Scientists have discovered that psilocybin, a compound found in psychedelic “magic mushrooms,” significantly alters brain connectivity in rats. This research, which closely replicates findings in humans, offers new insights into how psilocybin could be used to treat psychiatric disorders such as alcohol use disorder. The findings have been published in Translational Psychiatry.
Previous research has shown that psilocybin holds promise as a treatment for various psychiatric disorders, including depression, anxiety related to terminal illness, and addiction. However, the precise mechanisms by which psilocybin exerts its therapeutic effects remain unclear.
Most prior research has focused on its effects in healthy individuals, without considering variations in brain response based on specific psychiatric disorders. This knowledge gap motivated researchers to investigate how psilocybin impacts the brain in the context of alcohol use disorder (AUD), a condition where earlier studies suggested a potential benefit from psychedelic treatments.
“It is still not known whether you can study psychedelic drug effects in rodents. Therefore, we set out to do a translational neuroimaging study which has the potential to demonstrate similar or even same brain signatures of psychedelics in humans and rodents. A second goal was to study the effects of psilocybin on altered brain connectivity in alcohol dependent rats,” said study author Rainer Spanagel, the scientific director of the Institute of Psychopharmacology at the University of Heidelberg.
To bridge this knowledge gap, the researchers embarked on a detailed study involving 25 female Wistar rats. These rats were chosen for their stable alcohol drinking behavior, developed over 15 years of selective breeding. The study involved two groups of rats: 15 were exposed to a model of Alcohol Use Disorder (AUD), and 10 served as controls. Over 12 months, the AUD group experienced cycles of alcohol availability and deprivation, simulating relapse-like drinking behavior.

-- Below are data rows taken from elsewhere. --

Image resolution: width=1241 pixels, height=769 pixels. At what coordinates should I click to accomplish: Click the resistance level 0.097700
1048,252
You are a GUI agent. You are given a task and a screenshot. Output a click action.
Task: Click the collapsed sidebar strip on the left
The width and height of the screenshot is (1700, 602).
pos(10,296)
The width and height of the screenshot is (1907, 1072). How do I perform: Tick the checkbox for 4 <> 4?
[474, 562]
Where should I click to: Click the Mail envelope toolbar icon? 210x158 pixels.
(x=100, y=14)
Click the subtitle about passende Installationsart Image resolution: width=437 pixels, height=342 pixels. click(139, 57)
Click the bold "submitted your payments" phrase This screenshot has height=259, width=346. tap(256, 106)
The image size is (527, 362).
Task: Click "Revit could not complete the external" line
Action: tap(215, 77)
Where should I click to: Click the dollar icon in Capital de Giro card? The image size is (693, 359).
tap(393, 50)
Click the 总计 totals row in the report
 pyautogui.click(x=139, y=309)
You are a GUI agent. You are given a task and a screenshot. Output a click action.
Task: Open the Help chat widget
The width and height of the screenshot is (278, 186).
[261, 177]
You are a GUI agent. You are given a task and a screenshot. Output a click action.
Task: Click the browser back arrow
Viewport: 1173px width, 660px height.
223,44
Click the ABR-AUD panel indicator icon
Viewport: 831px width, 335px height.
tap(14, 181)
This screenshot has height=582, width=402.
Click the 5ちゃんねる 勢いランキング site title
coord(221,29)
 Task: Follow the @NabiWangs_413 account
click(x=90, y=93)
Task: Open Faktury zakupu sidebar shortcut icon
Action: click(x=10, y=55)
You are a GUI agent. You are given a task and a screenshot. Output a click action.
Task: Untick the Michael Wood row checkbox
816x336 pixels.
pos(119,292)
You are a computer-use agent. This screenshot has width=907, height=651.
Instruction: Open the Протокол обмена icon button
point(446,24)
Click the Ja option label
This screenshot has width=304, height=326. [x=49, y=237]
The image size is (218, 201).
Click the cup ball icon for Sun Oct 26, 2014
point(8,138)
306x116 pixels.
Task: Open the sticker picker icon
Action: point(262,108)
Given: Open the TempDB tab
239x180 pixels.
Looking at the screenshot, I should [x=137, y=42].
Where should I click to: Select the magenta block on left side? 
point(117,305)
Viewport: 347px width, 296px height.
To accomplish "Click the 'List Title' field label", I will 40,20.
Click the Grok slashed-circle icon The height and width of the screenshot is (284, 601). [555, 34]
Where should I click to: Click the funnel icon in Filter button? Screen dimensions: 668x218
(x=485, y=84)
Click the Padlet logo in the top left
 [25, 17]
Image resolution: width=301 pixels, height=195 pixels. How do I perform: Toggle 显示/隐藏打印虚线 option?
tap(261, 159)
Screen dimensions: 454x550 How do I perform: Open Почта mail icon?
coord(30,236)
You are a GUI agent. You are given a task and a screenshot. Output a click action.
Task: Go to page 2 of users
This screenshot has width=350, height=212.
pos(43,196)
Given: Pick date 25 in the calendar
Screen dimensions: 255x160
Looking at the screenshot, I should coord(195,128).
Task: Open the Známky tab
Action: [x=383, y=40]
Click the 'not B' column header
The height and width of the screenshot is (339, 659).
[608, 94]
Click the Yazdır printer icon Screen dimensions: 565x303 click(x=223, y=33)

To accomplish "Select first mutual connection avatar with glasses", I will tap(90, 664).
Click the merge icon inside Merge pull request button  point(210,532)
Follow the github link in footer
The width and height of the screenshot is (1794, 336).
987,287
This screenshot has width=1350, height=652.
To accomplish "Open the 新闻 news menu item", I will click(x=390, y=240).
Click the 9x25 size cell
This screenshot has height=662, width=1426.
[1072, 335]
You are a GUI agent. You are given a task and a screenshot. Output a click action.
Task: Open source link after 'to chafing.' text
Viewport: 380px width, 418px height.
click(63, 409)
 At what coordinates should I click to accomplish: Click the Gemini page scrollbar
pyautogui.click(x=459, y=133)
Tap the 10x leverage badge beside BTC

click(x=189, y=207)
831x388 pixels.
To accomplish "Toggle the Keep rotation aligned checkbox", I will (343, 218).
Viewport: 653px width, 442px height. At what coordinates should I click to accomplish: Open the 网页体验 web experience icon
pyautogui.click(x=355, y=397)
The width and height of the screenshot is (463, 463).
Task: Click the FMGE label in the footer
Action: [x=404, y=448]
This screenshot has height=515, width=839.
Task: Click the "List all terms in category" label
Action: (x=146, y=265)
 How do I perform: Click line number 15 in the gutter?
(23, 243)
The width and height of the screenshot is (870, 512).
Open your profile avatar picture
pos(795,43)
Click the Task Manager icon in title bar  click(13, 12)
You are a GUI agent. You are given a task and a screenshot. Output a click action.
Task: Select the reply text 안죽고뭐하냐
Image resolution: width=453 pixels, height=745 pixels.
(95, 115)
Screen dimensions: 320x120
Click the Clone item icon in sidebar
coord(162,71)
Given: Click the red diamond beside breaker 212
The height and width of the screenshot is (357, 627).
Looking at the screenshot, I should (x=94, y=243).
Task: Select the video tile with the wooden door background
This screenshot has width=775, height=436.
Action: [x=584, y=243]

The core of the study involved advanced brain imaging techniques. Each rat underwent two magnetic resonance imaging (MRI) sessions under anesthesia – one after being administered psilocybin and one with a placebo. These sessions were aimed at analyzing changes in brain connectivity patterns. The researchers employed several complex analytical methods, including Global Brain Connectivity (GBC) and Network-Based Statistic (NBS), to assess the average connectivity strength of each brain voxel and to characterize connections between predefined brain regions. They also analyzed the default-mode network (DMN), a network of interacting brain regions known to be affected by psilocybin in humans.
The researchers observed a significant decrease in connectivity strength across a widespread cortical cluster in the rats’ brains following psilocybin administration. This decrease was primarily observed in regions like the insula, prefrontal cortex, and hippocampus. In contrast, increased connectivity was found in some regions, including the hypothalamus and dorsal raphe nucleus, but these changes did not survive strict statistical tests for broader relevance.
Further analysis showed a decrease in mean connectivity within the default mode network (DMN), a brain network implicated in self-referential thought processes and mind-wandering. These findings are particularly significant as they replicate, in an animal model, several effects of psilocybin observed in human studies, lending greater credibility to the use of animal models in psychedelic research.
“We provide translational evidence for psilocybin-induced DMN hypoconnectivity reported in humans,” Spanagel told PsyPost. “This is a very important finding for the entire field of psychedelic research as it is a demonstration that effects of psychedelics can be well studied in rodents as there is a clear construct validity and translational validity.”
The researchers also discovered that these changes in DMN connectivity varied depending on the intensity of the rats’ alcohol relapse behavior. Rats with a stronger tendency to relapse exhibited a less pronounced decrease in connectivity after psilocybin administration, suggesting that the severity of alcohol addiction might influence the brain’s response to psilocybin.
“We also show that psilocybin is blunting AUD-specific DMN hypoconnectivity, which strongly correlated to the alcohol relapse intensity and was mainly driven by medial prefrontal regions,” Spanagel said. “Thus, alcohol relapse severity is negatively correlated with neural responsivity to psilocybin treatment. Our data suggest that a clinical standard dose of psilocybin may not be sufficient to treat severe AUD cases; a finding that should be considered for future clinical trials.”
While these findings are promising, the researchers acknowledge several limitations to their study. The small control group size may have limited the ability to detect subtle differences between alcohol-dependent and control animals. Additionally, the use of anesthesia in the study differs from conditions in human studies and could potentially influence the results.
Looking forward, the researchers suggest that more studies are needed to fully understand the nuances of psilocybin’s effects, especially in the context of different severities of AUD. Importantly, future research could explore whether the findings in rats translate to humans, which would be a crucial step in developing effective, personalized treatments for psychiatric disorders using psilocybin.
The study, “Psilocybin-induced default mode network hypoconnectivity is blunted in alcohol-dependent rats“, was authored by Jonathan R. Reinwald, Christian N. Schmitz, Ivan Skorodumov, Martin Kuchar, Wolfgang Weber-Fahr, Rainer Spanagel, and Marcus W. Meinhardt.